How does myocarditis risk after mRNA COVID-19 vaccination compare to risk after SARS-CoV-2 infection by age and sex?
Executive summary
Large, population-level studies and reviews consistently find that myocarditis risk is higher after SARS‑CoV‑2 infection than after mRNA COVID‑19 vaccination for most age‑sex groups, but young males (adolescents and men under ~40) show the clearest vaccine‑associated excess risk—especially after a second mRNA dose—while infection generally produces larger absolute excesses across most groups [1] [2] [3]. Estimates vary by study, vaccine product, dose number and time window: for example, males <40 had an excess ~97 myocarditis events per million after a second Moderna dose versus ~16 per million after infection in one England analysis [4]; other pooled analyses report infection-associated myocarditis risks more than sevenfold higher than vaccine‑associated risk overall [3].
1. What the big studies say: infection > vaccination for most people
Multiple large analyses conclude myocarditis is more common after SARS‑CoV‑2 infection than after COVID‑19 vaccination overall. A broadly cited England self‑controlled case‑series covering tens of millions found myocarditis was "more common following SARS‑CoV‑2 infection than following COVID‑19 vaccination" across age and sex strata, while noting stronger vaccine associations in younger males [1]. Systematic reviews and meta‑analyses similarly report substantially higher relative risks after infection than after vaccination — one meta‑analysis estimated infection risk to be >7× higher than vaccination [3].
2. Young males are the exception in nuance: vaccine risk concentrated after dose two
Data repeatedly identify adolescent and young adult males as the group with the clearest vaccine‑linked myocarditis signal and the highest vaccine‑associated incidence, predominantly within a week of the second mRNA dose [5] [6] [7]. Clinical and surveillance summaries report the highest observed incidence in males 12–24 years (FDA labeling cites ~27 cases per million doses for males 12–24 in a 1–7 day window for 2023–24 formulas) and other studies report higher per‑million excess after second doses, especially with Moderna [8] [6] [9].
3. Product and dose matter: Moderna vs Pfizer, dose spacing, boosters
Some analyses show Moderna's mRNA‑1273 is associated with larger myocarditis excess after the second dose than Pfizer's BNT162b2 in younger males; the England study reported ~97 excess events per million after second‑dose mRNA‑1273 in men <40 versus ~16 per million after infection [4]. Other reports note lower myocarditis signals with later‑generation or updated formulations and with additional doses/boosters in some datasets, though surveillance and biomarker studies vary [10] [11].

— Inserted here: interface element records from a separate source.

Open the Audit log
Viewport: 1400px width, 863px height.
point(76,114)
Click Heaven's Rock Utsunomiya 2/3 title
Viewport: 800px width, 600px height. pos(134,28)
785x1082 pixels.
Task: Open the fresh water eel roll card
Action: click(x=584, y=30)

4. Absolute risk is rare; severity and prognosis differ by cause
Although relative risks can be notable in subsets, myocarditis after vaccination remains a rare event in absolute terms (single‑digit to low‑hundreds per million depending on age/sex/dose), and many cases reported after mRNA vaccines are described as clinically mild with recovery by hospital discharge in surveillance summaries [5] [12]. Several analyses also reported worse outcomes and higher mortality for myocarditis caused by viral infection compared with vaccine‑associated myocarditis [7].
5. Why estimates vary: methods, windows and background rates
Differences across studies stem from study design (self‑controlled case series, cohort, passive surveillance), choice of risk window (days vs weeks), case ascertainment (diagnostic codes vs adjudicated myocarditis), and background myocarditis incidence pre‑COVID. This produces a range of reported incidence ratios and excesses and explains why some subgroup findings (e.g., men <40 with Moderna) appear to deviate from the overall pattern [4] [13] [7].
6. Competing viewpoints and limitations in the literature
Authors and commentators have debated interpretations—some caution that certain subgroup findings require careful benefit‑risk assessment (especially adolescents and young males receiving Moderna) and critique specific study assumptions [14]. At the same time, regulatory bodies (FDA, CDC) and clinical societies emphasize that overall vaccination benefits outweigh myocarditis risks for most groups while updating labels and guidance to reflect highest‑risk demographics [8] [5] [12].
7. Practical takeaways for clinicians and the public
The evidence supports that SARS‑CoV‑2 infection poses a larger myocarditis risk for most people than mRNA vaccination, but clinicians should counsel young males that their vaccine‑associated myocarditis risk—especially after the second mRNA dose—is elevated relative to other demographics and may be influenced by product and dosing schedule [1] [4] [9]. Available sources do not mention long‑term comparative outcomes beyond the reports cited here in full detail; readers should consult up‑to‑date regulatory guidance and local public‑health analyses for policy decisions [8] [5].
Caveat: this summary is limited to the studies and reviews in the supplied set; estimates and guidance continue to evolve as surveillance and clinical follow‑up accrue [10] [11].